Snapuser

A rails engine to add a simple authentification and permission system.

Installation

Add this line to your application's Gemfile:

gem 'snapuser'

And then execute:

$ bundle

In order to run the engine's migrations:

$ rake db:migrate

Usage

The gem provides two methods to securize your controllers and your views.

Use authorize_level(level) to prevent access to an action from a certain user level. In this example, only the users with a level 3 or higher can visit these pages.

class Admin::EventsController < Admin::BaseController
  before_action { |c| c.authorize_level(3) }

  def index
    @events = Event.all
  end

  def new
    @event = Event.new
  end

  def create
    ...
  end

end

Use authorize_level?(level) to know if a user is authorized compared to a given level.

<%= link_to "Add an event", new_event_path if authorize_level?(3) %>

Finally, if you just want that a user is connected, use the first method and pass the lowest level.
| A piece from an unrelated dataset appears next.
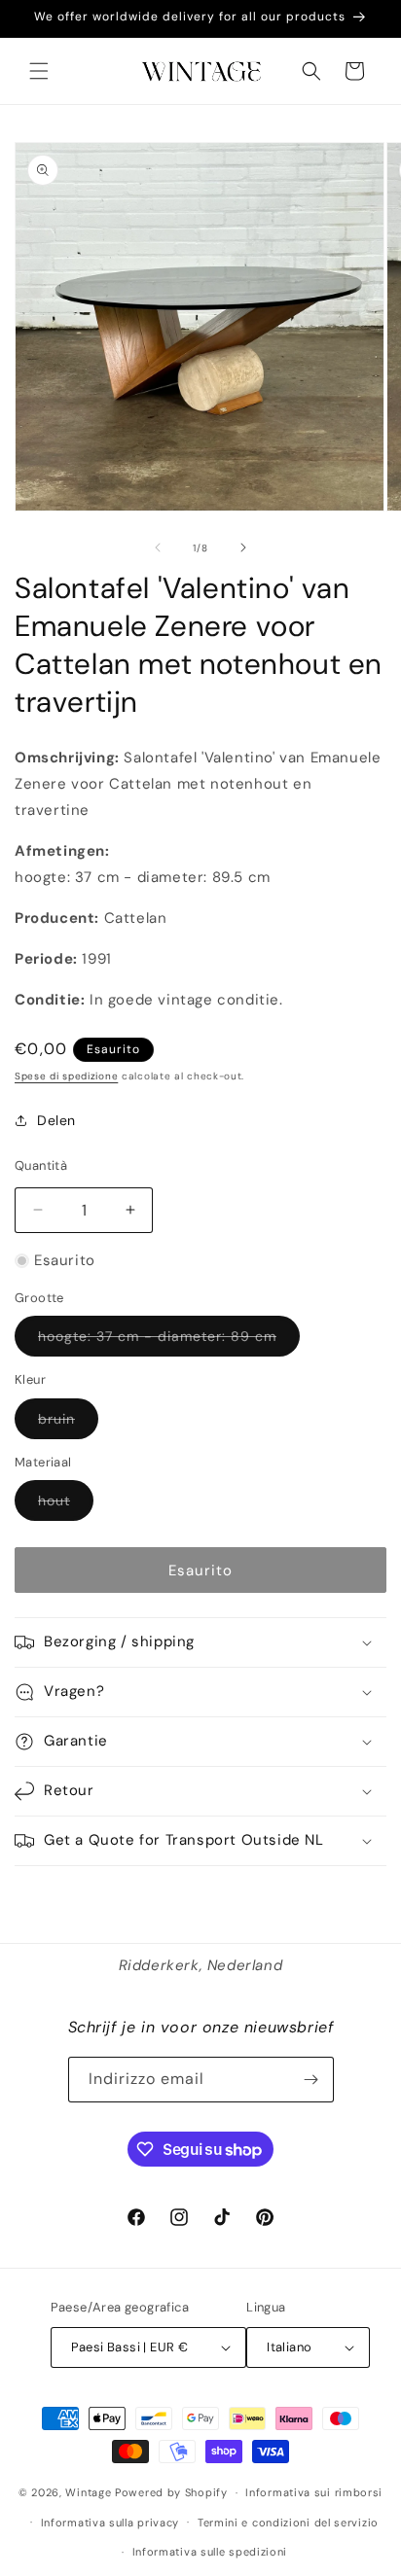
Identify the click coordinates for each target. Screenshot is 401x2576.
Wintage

The plugin also provides few methods that can be useful:

  • current_user: return the connected user, or otherwise nil
  • signed_in?: check if a user is connected

The following URL are reserved by the plugin:

  • /login, login_path
  • /user/edit, user_edit_path
  • /user/update, user_update_path
  • /signout, signout_path
  • /sessions, sessions_path
  • resources /admin/users, admin_users_path

Configuration

Create an custom initializer to put your configuration.

You can configure the different permission's levels. Set Snapuser.levels with an hash:

# initializers/snapuser.rb

Snapuser.levels = {"superadmin" => "1", "admin" => "2", "author" => "3", "member" => "4"}

By default, the levels are {"superadmin" => "1", "admin" => "2"}.

Set Snapuser.superuser_level to configure from which level the users are allowed to edit the other users. By default, the superuser level is 1.

Set Snapuser.can_edit to configure from which level a user is allowed to edit his information (username and password).

Set Snapuser.redirect_url to configure where the user is redirected after a successful login. By default, "/profile".

Set Snapuser.layout to configure which layout is used in the admin views, when you edit a user for instance. By default, "admin".